Re: [PHP] Help with msql_fetch_array() FIXED ! Now cookie problems :(

2002-07-25 Thread Matthew Bielecki

Hello again,

I got the fetch_array problems fixed.  I was using the actual server name, 
when I switched back to localhost everything worked!!

Now I have a question about how to make cookies work on a Windows machine. 
 This is what I have these parameters set to but it's not working.  Do I 
have slashes/backslashes wrong, or is there something else I have to do in 
Apache??:

session.save_path = C:/Program Files/Apache 
Group/Apache/web/php/dir/files/temp

; Whether to use cookies.
session.use_cookies = 1


; Name of the session (used as cookie name).
session.name = PHPSESSID

; Initialize session on request startup.
session.auto_start = 0

; Lifetime in seconds of cookie or, if 0, until browser is restarted.
session.cookie_lifetime = 0

; The path for which the cookie is valid.
session.cookie_path = c:/Program Files/Apache 
Group/Apache/web/php/dir/files/temp

; The domain for which the cookie is valid.
session.cookie_domain = www.mydomain.com



As always, thanks for your help.








PHPCoder [EMAIL PROTECTED]
07/24/02 01:50 PM

 
To: Matthew Bielecki [EMAIL PROTECTED]
cc: php-general [EMAIL PROTECTED]
Subject:Re: [PHP] Help with msql_fetch_array()

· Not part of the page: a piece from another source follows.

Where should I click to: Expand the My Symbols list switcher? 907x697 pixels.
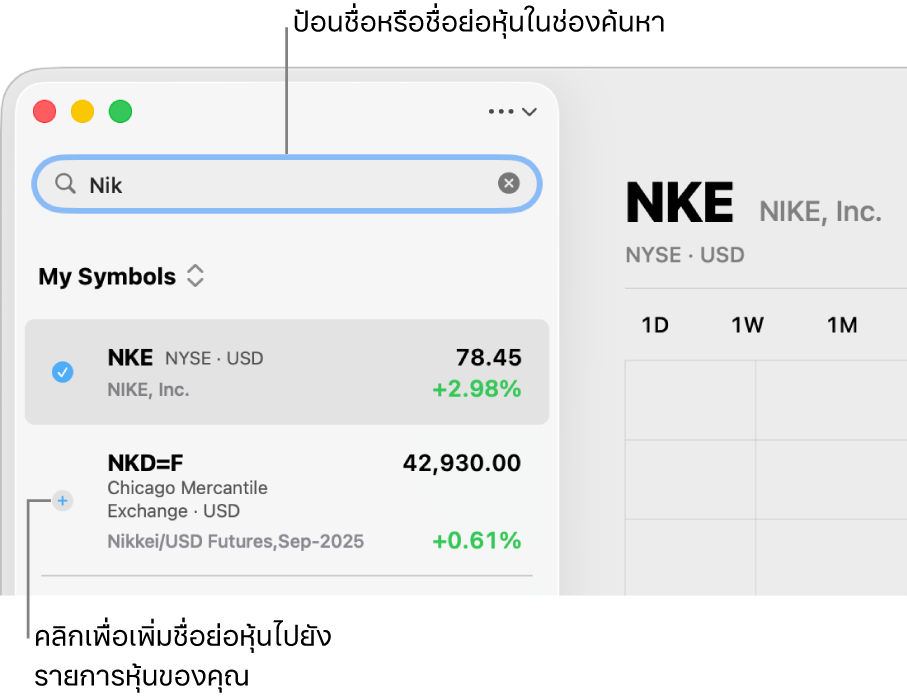[x=195, y=276]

I can almost guarantee that it's not the second line that is failing, 
the problem here is that $result is not containing naything, and that is 
normally due to the fact that you are not connecting to the db, or the 
table tablename is not there.

I use the following format as my standard MySQL connect and query 
snippet:

$link = @mysql_connect(localhost,$username,$password) or die ('Could 
not connect!'); //@ suppresses the default error message generated by 
this function and the or die() bit kills the script right then and 
there should it not be able to connect.
mysql_select_db(YOUR_DB_NAME,$link);
$sql = select * from your_table_name;
if ( $result = mysql_query($sql)) {  // checks to see if $result 
contains anything before it even tries to fetch an associative array 
from it.
 $row = mysql_fetch_assoc($result);
} else {
echo Empty result set!;

Note also that I use mysql_fetch_assoc and NOT mysql_fecth_array, as 9 
out of 10 times, you don't need the array element id's that is returned 
by mysql_fetch_array.

Matthew Bielecki wrote:

I have a couple of scripts that fail with the error of:
Warning: mysql_fetch_array(): supplied argument is not a valid MySQL 
result 
resource in...

I'm new to both SQL and PHP and I'm wondering if I have some setting 
turned off or what.

Here's the piece of code that is failing (the second line fails):

$result = mysql_db_query($dbname, SELECT * FROM tablename ORDER BY id);
$row = mysql_fetch_array($result);


Thanks for your help in advance!!








Re: [PHP] Help with msql_fetch_array() FIXED ! Now cookie problems:(

2002-07-25 Thread Scott

On Thu, 25 Jul 2002, Matthew Bielecki wrote:
 session.save_path = C:/Program Files/Apache 
 Group/Apache/web/php/dir/files/temp

Considering using something like:  c:/temp, sure beats typing and 
remembering that path :)

How are you setting the cookie in the code?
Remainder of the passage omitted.